■ FRAGMENTO PROPUESTO
____
Pero me reprimía. Mi mente repasaba la lista de razones para no decir nada: yo pasaría por irracional, fastidiosa o necesitada. Él estaba cansado. Los niños estaban en casa y no debían escucharnos pelear.
Aquél día en el sillón, lo observé mientras pasaba las páginas de su revista. Levantó la vista, nuestras miradas se encontraron y luego regresó a su lectura.
Dejé escapar un suspiro discreto. Observé como mi respiración exudaba la ira de mi cuerpo, haciendo que los ánimos de pelea se disiparan en mí.
Casi podía ver la agitación de emociones que exhalaba; parecía como si de mí emanara un resplandor, que se amontonaba en el piso. No estaba drogada, pero así me sentía. Bajo la luz del sol, aquel resplandor me pareció la cosa más dolorosamente hermosa que había visto. A mi alrededor flotaban partículas brillantes y silenciosas que tomaban una decisión.
Unos días más tarde, fui capaz de decirlo: me voy. Aunque nuestra amistad nos había mantenido juntos durante 20 años y había sido muy buena para ambos, yo quería más. Estaba segura de que podríamos manejar la separación que se avecinaba con respeto y dignidad. Estaba segura de que podríamos llevar a nuestros hijos por todo aquello con amor y dedicación.
Se sentó conmigo en el sillón cuando se lo dije. Mi voz sonaba temblorosa mientras buscaba las palabras que quería decir —decir lo que pensaba me parecía extraño y nuevo— pero logré pronunciarlas. Me quedé mirándolo y esperé una respuesta.
“¿Estás segura?”, dijo.
Asentí. Esperé. No estaba segura. Estaba esperando una reacción desmesurada, ya fuera suya o mía. Estaba esperando ver cómo se desarrollaría la conversación.
Fue como siempre: tranquila, razonable, sin enojo evidente ni voces agitadas.
Y así ha sido desde entonces. Sencillamente, no somos partidarios del ruido ni la furia, así lo había decidido.
Algunas veces me pregunto si nuestra incapacidad de arremeter contra el otro está arraigada en el amor que ambos sentimos. Porque, antes como ahora, nos amamos. Y ambos nos sentimos tan lastimados por nuestras infancias ruidosas y violentas que ahora nos refugiamos y regodeamos en el silencio.
Sin embargo, ese tipo de amor a menudo no sobrevive y a la larga, nuestro silencio estaba más motivado por la cobardía que por el respeto, el afecto o el amor. Él y yo éramos cómplices, ambos éramos culpables de guardarnos todo en lugar de dejarlo salir.
____
Datos recopilados:
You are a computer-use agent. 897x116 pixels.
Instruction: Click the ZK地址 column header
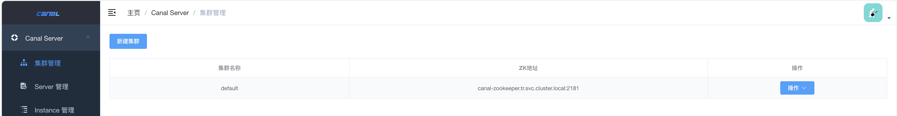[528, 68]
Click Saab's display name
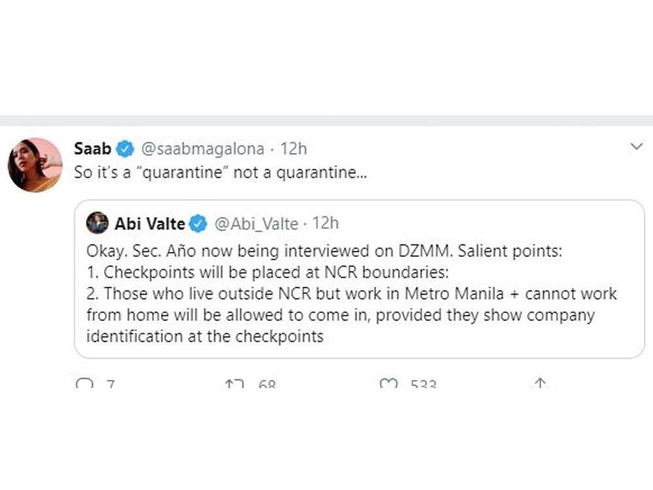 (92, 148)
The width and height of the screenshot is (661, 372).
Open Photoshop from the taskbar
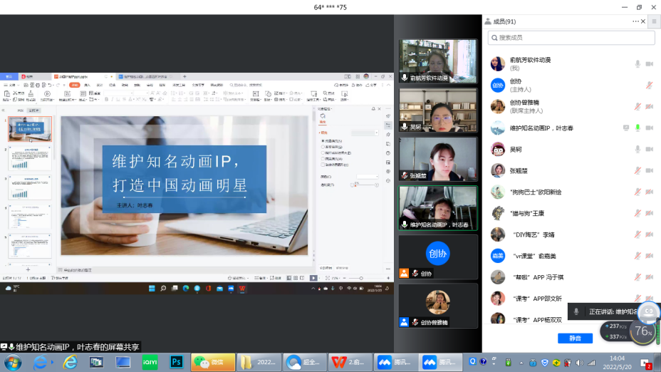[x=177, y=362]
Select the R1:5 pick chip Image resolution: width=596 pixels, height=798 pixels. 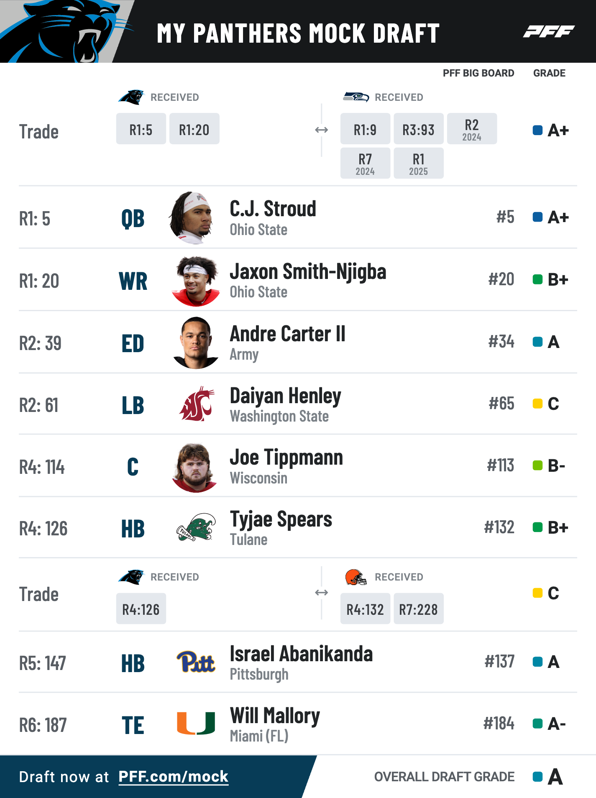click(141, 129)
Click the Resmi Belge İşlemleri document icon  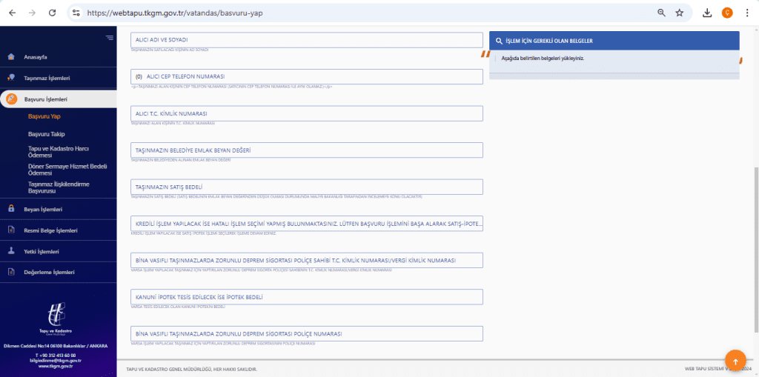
____
■ PROBLEMAS Y EJERCICIOS
a – Copia del fragmento todo lo que va desde "Unos días más" hasta "ni voces agitadas.".
b – Enumera las razones para no decir nada que, según el fragmento, repasaba la mente de quien narra.
c – Indica, por favor, si cada afirmación concuerda con el fragmento y respalda tu respuesta con una cita exacta: (i) La amistad de la pareja los había mantenido juntos durante 20 años. (ii) Él respondió a gritos al anuncio de la separación. (iii) La pareja ya no se ama.
Las líneas provienen de otra fuente.

■ EJERCICIOS RESUELTOS
a –
Unos días más tarde, fui capaz de decirlo: me voy. Aunque nuestra amistad nos había mantenido juntos durante 20 años y había sido muy buena para ambos, yo quería más. Estaba segura de que podríamos manejar la separación que se avecinaba con respeto y dignidad. Estaba segura de que podríamos llevar a nuestros hijos por todo aquello con amor y dedicación.
Se sentó conmigo en el sillón cuando se lo dije. Mi voz sonaba temblorosa mientras buscaba las palabras que quería decir —decir lo que pensaba me parecía extraño y nuevo— pero logré pronunciarlas. Me quedé mirándolo y esperé una respuesta.
“¿Estás segura?”, dijo.
Asentí. Esperé. No estaba segura. Estaba esperando una reacción desmesurada, ya fuera suya o mía. Estaba esperando ver cómo se desarrollaría la conversación.
Fue como siempre: tranquila, razonable, sin enojo evidente ni voces agitadas.

b –
- "yo pasaría por irracional, fastidiosa o necesitada"
- "Él estaba cansado"
- "Los niños estaban en casa y no debían escucharnos pelear"

c –
(i) Sí: "nuestra amistad nos había mantenido juntos durante 20 años".
(ii) No: "Fue como siempre: tranquila, razonable, sin enojo evidente ni voces agitadas."
(iii) No: "Porque, antes como ahora, nos amamos."